## begin Source document
# Pros please help - what method attach porch roof to brick veneer



## dinoburger (May 22, 2014)

I want to hire a pro to do this, but I want to hire the RIGHT pro.

I have a "soft" brick veneer covering my 2 story house in the northeast US, built 1997. I was told that the brick is a "softer" brick when it was laid.

I would like to build a front porch all across the front of my house, simple shed roof with perpendicular gable in center over door. The wall has many windows.

Due to improper construction, I will have to remove the existing porch concrete slab and replace it, constructed properly. It is built on the side and front over block wall footed foundation. The footings and block support walls have no issues and are done properly. The back of the slab and other side of the slab were not tied into the house, so the slab has sunk in the center against the house. (there is packed stone fill under the slab, but when it settled slightly over the years the porch slab settled with it)

When we remove the slab and replace it, we will tie the new slab into the house structure on the back and one side, and use the existing block wall front and other side to complete the four sides to support the slab on all four edges.

Doing this presents an opportunity to make any other structural changes to the slab or put in other support for the porch at slab level or below slab level, up against the house.

I am very very nervous about going across my brick into the house for the roof support. I would like to explore supporting half columns against the brick at the house face to support the ledgers and roof, rather than do the bearing support across the brick into the house framing. But I need knowledgeable opinions about this.
## end Source document
## begin Stored data
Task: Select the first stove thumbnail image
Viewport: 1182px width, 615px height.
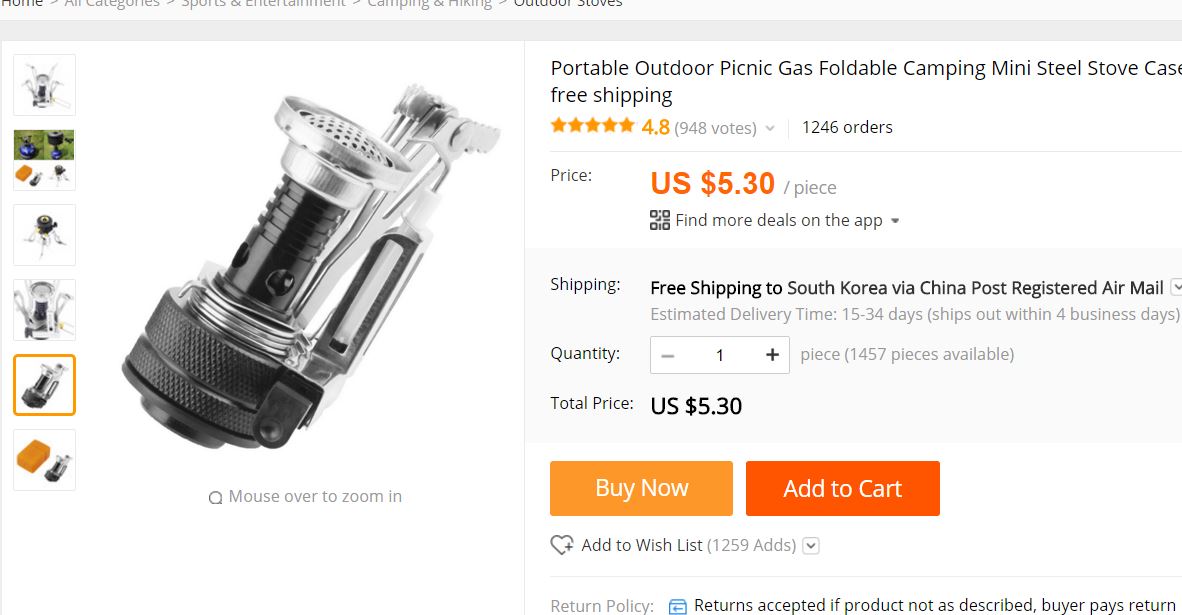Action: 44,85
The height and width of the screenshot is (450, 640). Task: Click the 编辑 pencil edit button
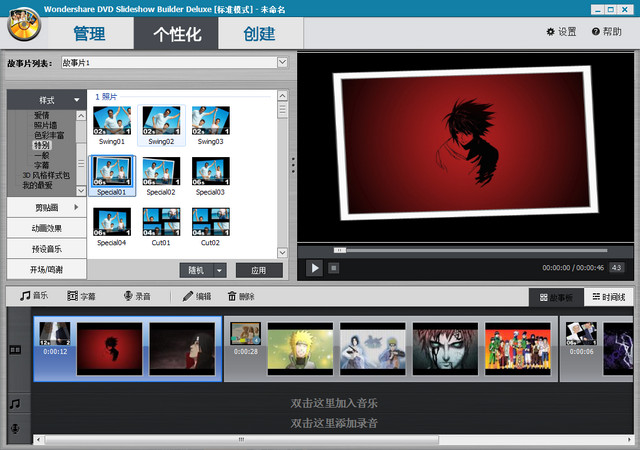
## end Stored data
[Jobs]
1: In the forum post, shorten the paragraph that begins "Due to improper construction" while keeping its main facts.
2: According to the forum post, what kind of roof is planned for the new front porch?

[Set of answers]
1: Because it was built improperly, the existing porch slab must be removed and replaced. It rests on a block wall footed foundation on the side and front, and those footings and walls are sound. The back and the other side were never tied into the house, so when the packed stone fill settled over the years, the slab sank in the center against the house.

2: A simple shed roof with a perpendicular gable in the center over the door.